WORK TO DO |
Copy out all of the data below exactly as it appears.
☆ ☆ ☆ ☆ ☆ ☆ ☆
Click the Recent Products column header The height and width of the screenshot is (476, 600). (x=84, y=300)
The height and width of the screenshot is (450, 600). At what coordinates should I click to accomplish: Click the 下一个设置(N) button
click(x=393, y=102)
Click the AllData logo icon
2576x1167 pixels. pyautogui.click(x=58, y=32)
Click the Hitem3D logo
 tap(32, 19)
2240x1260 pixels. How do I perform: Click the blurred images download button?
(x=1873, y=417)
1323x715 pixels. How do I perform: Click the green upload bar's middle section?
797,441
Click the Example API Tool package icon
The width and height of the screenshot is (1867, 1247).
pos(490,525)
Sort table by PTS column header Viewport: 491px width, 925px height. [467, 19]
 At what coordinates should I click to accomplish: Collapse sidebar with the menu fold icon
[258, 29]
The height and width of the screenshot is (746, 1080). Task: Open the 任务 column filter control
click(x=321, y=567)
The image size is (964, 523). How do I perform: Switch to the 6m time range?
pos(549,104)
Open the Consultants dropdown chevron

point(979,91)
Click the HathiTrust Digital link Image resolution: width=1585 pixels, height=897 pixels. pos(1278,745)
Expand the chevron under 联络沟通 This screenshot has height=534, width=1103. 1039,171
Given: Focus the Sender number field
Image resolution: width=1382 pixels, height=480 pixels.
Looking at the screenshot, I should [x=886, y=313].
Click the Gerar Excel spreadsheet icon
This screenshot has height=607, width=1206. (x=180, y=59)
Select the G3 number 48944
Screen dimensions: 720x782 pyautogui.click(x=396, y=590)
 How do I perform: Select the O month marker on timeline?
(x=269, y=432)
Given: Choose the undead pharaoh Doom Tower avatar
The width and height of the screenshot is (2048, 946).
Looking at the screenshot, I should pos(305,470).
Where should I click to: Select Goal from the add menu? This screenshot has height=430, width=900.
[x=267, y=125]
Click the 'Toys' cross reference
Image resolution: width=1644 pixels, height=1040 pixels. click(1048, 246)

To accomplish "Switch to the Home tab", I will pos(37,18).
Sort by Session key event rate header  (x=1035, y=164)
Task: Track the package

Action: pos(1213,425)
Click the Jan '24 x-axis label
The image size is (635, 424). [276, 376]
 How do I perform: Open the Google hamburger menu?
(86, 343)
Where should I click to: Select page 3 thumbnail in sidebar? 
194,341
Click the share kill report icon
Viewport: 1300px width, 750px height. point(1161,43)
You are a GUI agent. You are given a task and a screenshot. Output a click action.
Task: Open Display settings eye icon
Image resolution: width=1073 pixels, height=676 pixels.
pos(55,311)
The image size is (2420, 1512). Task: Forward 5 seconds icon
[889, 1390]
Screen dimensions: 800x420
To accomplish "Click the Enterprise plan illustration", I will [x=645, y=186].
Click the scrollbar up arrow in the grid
☆ ☆ ☆ ☆ ☆ ☆ ☆
FULL RESPONSE |
Click the Recent Products column header The height and width of the screenshot is (476, 600). (x=84, y=300)
The height and width of the screenshot is (450, 600). At what coordinates should I click to accomplish: Click the 下一个设置(N) button
click(x=393, y=102)
Click the AllData logo icon
2576x1167 pixels. pyautogui.click(x=58, y=32)
Click the Hitem3D logo
 tap(32, 19)
2240x1260 pixels. How do I perform: Click the blurred images download button?
(x=1873, y=417)
1323x715 pixels. How do I perform: Click the green upload bar's middle section?
797,441
Click the Example API Tool package icon
The width and height of the screenshot is (1867, 1247).
pos(490,525)
Sort table by PTS column header Viewport: 491px width, 925px height. [467, 19]
 At what coordinates should I click to accomplish: Collapse sidebar with the menu fold icon
[258, 29]
The height and width of the screenshot is (746, 1080). Task: Open the 任务 column filter control
click(x=321, y=567)
The image size is (964, 523). How do I perform: Switch to the 6m time range?
pos(549,104)
Open the Consultants dropdown chevron

point(979,91)
Click the HathiTrust Digital link Image resolution: width=1585 pixels, height=897 pixels. pos(1278,745)
Expand the chevron under 联络沟通 This screenshot has height=534, width=1103. 1039,171
Given: Focus the Sender number field
Image resolution: width=1382 pixels, height=480 pixels.
Looking at the screenshot, I should [x=886, y=313].
Click the Gerar Excel spreadsheet icon
This screenshot has height=607, width=1206. (x=180, y=59)
Select the G3 number 48944
Screen dimensions: 720x782 pyautogui.click(x=396, y=590)
 How do I perform: Select the O month marker on timeline?
(x=269, y=432)
Given: Choose the undead pharaoh Doom Tower avatar
The width and height of the screenshot is (2048, 946).
Looking at the screenshot, I should pos(305,470).
Where should I click to: Select Goal from the add menu? This screenshot has height=430, width=900.
[x=267, y=125]
Click the 'Toys' cross reference
Image resolution: width=1644 pixels, height=1040 pixels. click(1048, 246)

To accomplish "Switch to the Home tab", I will pos(37,18).
Sort by Session key event rate header  (x=1035, y=164)
Task: Track the package

Action: pos(1213,425)
Click the Jan '24 x-axis label
The image size is (635, 424). [276, 376]
 How do I perform: Open the Google hamburger menu?
(86, 343)
Where should I click to: Select page 3 thumbnail in sidebar? 
194,341
Click the share kill report icon
Viewport: 1300px width, 750px height. point(1161,43)
You are a GUI agent. You are given a task and a screenshot. Output a click action.
Task: Open Display settings eye icon
Image resolution: width=1073 pixels, height=676 pixels.
pos(55,311)
The image size is (2420, 1512). Task: Forward 5 seconds icon
[889, 1390]
Screen dimensions: 800x420
To accomplish "Click the Enterprise plan illustration", I will [x=645, y=186].
Click the scrollbar up arrow in the grid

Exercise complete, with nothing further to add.